──────── Records supplied

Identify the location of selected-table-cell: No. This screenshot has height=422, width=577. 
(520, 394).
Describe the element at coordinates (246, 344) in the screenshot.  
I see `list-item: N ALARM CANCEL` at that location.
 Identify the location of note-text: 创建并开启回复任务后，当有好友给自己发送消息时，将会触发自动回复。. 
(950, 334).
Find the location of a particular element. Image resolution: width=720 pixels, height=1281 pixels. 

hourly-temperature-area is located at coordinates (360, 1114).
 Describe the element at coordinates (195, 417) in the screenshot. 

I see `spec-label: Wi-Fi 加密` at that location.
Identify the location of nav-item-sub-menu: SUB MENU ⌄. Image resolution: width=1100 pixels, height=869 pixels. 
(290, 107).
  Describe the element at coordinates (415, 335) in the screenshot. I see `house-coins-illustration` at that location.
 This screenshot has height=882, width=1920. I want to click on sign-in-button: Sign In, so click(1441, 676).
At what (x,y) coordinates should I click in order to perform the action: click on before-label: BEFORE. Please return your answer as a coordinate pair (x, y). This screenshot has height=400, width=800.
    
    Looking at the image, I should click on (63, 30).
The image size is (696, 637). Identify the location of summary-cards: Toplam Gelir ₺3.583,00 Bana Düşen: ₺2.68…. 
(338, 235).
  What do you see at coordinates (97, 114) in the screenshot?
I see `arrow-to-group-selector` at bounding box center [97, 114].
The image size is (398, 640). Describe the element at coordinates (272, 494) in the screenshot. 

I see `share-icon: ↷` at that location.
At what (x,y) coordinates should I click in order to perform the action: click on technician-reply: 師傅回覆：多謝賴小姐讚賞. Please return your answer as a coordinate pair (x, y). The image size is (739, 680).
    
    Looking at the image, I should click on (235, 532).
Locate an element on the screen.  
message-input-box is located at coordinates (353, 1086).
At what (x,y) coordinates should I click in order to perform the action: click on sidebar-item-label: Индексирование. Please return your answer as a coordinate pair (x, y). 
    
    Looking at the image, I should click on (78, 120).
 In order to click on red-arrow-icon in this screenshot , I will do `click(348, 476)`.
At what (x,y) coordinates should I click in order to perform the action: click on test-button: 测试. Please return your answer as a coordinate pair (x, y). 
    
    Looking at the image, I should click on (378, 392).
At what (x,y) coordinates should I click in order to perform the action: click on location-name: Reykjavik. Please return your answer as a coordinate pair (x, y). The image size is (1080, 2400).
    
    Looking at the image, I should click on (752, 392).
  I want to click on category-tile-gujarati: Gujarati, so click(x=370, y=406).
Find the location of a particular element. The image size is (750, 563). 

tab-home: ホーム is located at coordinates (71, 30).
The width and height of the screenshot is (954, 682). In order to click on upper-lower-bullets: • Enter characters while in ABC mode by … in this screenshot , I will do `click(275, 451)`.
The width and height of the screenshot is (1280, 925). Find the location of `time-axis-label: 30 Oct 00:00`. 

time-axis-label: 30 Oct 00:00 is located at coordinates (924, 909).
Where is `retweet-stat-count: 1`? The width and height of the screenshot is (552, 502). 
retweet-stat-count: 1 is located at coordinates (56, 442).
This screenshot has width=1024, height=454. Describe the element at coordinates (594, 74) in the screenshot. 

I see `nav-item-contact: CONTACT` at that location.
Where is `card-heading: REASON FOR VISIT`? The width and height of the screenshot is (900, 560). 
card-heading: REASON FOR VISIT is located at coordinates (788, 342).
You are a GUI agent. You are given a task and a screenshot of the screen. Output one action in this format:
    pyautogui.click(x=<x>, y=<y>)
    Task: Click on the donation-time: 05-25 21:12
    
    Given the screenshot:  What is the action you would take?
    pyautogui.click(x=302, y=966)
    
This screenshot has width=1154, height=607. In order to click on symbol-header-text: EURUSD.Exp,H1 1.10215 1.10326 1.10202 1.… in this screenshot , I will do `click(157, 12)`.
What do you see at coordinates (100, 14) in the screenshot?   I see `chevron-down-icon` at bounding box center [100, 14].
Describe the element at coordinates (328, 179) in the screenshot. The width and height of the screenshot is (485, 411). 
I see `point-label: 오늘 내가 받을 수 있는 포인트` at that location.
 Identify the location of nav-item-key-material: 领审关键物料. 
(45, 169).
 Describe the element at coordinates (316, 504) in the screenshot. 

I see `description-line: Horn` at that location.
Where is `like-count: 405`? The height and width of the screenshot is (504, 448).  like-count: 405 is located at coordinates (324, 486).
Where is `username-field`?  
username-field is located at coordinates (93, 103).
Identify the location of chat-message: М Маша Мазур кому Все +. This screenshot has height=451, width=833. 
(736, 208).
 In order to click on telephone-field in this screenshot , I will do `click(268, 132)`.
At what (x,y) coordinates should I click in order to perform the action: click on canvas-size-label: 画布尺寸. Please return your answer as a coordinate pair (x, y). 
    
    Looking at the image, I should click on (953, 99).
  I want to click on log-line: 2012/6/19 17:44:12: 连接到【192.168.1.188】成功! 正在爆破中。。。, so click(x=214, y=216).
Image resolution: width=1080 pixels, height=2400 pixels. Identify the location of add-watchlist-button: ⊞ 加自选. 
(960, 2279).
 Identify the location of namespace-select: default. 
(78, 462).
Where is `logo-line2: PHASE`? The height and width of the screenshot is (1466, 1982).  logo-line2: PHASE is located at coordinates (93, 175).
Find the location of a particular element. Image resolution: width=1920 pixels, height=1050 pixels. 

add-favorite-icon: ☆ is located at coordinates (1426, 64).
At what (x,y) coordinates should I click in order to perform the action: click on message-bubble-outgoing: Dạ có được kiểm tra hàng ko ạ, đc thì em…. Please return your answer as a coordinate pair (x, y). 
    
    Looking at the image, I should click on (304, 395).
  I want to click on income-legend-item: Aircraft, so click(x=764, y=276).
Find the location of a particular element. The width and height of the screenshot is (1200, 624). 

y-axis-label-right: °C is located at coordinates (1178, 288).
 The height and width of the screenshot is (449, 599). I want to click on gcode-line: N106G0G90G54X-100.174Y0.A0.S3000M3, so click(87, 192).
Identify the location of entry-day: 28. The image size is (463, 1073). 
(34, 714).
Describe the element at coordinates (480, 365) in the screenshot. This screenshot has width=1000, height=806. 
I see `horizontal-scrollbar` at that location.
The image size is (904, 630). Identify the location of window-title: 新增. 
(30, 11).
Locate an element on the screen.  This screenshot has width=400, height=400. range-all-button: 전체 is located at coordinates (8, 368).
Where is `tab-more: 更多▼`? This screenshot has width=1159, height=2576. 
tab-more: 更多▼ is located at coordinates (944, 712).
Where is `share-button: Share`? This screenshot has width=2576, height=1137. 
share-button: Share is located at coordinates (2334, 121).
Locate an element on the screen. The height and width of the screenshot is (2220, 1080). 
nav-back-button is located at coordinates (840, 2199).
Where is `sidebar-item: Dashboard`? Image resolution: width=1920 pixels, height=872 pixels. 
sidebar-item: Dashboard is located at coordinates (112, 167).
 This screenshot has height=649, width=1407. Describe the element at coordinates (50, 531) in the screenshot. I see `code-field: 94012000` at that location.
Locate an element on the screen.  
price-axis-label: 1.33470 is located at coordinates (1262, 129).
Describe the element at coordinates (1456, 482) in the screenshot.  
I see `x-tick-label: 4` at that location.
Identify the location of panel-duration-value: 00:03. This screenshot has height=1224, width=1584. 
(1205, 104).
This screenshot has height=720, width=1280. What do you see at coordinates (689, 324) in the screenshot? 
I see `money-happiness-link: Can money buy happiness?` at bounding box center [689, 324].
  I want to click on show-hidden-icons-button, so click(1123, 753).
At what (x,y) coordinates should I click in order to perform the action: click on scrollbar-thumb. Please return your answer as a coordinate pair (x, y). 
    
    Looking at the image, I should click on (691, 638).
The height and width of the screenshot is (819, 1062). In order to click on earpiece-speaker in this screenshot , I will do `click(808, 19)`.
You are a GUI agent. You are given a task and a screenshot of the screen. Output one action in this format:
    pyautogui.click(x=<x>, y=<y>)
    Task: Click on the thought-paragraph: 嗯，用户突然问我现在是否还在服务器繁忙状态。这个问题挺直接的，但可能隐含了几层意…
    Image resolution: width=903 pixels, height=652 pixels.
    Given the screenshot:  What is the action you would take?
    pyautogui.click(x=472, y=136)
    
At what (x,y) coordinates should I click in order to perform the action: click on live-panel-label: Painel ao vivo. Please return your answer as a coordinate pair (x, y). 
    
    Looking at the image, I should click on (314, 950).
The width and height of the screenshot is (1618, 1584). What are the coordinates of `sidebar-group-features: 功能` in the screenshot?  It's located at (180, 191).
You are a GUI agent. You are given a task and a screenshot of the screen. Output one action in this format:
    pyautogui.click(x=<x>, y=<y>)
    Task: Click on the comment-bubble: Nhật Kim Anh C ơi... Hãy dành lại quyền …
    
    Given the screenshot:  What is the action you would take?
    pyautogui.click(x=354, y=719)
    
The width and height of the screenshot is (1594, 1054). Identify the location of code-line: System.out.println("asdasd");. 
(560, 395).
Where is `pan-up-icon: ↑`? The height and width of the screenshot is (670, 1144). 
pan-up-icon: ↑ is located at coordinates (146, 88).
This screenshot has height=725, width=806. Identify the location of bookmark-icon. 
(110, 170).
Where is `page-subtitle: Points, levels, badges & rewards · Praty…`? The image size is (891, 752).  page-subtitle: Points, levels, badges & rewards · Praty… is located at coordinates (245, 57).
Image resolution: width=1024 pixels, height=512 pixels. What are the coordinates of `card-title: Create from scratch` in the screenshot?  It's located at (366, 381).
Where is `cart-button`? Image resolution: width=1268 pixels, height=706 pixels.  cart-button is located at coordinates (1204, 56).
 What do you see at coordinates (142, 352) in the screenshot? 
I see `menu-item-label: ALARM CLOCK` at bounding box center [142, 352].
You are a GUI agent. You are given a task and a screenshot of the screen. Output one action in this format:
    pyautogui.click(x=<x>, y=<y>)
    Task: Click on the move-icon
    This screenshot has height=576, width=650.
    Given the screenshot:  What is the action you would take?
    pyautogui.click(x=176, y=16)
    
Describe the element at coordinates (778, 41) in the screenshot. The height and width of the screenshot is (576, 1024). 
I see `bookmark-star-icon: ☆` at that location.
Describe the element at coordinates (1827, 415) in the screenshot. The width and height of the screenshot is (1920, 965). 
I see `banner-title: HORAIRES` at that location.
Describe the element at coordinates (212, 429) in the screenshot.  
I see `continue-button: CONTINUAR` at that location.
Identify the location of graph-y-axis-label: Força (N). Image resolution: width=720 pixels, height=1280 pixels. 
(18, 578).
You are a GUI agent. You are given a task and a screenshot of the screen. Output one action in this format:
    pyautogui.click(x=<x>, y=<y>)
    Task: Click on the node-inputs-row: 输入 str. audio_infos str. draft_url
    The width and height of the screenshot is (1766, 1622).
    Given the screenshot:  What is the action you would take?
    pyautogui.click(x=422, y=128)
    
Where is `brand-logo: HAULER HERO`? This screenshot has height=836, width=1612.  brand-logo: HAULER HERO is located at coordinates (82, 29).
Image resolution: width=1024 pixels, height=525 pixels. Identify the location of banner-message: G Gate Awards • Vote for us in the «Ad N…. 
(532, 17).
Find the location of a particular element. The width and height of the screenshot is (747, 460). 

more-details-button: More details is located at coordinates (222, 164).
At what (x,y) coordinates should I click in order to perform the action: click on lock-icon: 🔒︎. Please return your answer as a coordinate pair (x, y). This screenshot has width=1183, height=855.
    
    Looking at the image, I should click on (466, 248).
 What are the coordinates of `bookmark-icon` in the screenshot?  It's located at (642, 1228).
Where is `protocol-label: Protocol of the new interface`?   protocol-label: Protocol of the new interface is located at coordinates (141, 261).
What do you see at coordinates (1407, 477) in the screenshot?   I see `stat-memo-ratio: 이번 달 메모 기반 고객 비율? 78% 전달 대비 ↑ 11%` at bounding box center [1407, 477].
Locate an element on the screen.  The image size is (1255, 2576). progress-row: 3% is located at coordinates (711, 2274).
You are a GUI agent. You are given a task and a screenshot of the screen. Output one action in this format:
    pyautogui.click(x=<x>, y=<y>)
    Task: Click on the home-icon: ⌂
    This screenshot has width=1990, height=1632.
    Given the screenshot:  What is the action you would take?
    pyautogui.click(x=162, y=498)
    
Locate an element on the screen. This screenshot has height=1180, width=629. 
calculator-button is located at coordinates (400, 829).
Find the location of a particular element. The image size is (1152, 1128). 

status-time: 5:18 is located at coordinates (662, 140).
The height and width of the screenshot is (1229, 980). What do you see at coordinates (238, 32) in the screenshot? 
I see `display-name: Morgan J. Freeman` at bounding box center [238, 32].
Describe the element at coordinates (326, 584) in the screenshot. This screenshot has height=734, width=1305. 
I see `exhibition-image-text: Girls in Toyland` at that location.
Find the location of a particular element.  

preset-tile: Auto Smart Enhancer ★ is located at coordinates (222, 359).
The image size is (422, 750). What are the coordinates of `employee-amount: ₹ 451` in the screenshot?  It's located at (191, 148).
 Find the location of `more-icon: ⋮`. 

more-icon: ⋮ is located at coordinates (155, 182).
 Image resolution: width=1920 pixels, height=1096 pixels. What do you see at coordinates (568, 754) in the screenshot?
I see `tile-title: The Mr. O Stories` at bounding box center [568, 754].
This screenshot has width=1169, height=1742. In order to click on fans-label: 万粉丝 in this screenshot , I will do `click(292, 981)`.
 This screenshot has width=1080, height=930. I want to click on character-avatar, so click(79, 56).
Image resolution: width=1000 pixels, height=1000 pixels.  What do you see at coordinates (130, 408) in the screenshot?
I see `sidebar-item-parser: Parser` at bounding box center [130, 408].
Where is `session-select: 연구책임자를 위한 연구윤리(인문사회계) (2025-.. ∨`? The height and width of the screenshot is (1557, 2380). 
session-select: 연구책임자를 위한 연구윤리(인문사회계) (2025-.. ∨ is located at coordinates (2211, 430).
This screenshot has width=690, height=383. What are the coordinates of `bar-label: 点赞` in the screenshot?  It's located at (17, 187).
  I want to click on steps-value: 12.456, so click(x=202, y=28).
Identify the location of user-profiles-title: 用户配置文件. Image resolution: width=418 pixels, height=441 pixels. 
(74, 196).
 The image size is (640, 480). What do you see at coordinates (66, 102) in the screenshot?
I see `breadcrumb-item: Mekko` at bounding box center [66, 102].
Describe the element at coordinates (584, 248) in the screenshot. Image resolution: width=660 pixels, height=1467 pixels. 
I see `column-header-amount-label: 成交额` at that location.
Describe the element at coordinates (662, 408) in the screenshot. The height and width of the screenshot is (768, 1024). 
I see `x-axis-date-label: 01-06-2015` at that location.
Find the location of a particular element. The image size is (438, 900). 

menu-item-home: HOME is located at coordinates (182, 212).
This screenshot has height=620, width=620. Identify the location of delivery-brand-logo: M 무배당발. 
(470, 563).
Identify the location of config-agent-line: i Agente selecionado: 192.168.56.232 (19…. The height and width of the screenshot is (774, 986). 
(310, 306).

────────────────

- [Task statement] Rewrite the stretch of the records from the line containing "has width=2576, height=1137." through the line containing "This screenshot has height=649, width=1407.", replacing "Image resolution" with "Screen resolution" and leaving everything else the same.

- [Answer to the exercise]
Where is `share-button: Share`? This screenshot has width=2576, height=1137. 
share-button: Share is located at coordinates (2334, 121).
Locate an element on the screen. The height and width of the screenshot is (2220, 1080). 
nav-back-button is located at coordinates (840, 2199).
Where is `sidebar-item: Dashboard`? Screen resolution: width=1920 pixels, height=872 pixels. 
sidebar-item: Dashboard is located at coordinates (112, 167).
 This screenshot has height=649, width=1407. Describe the element at coordinates (50, 531) in the screenshot. I see `code-field: 94012000` at that location.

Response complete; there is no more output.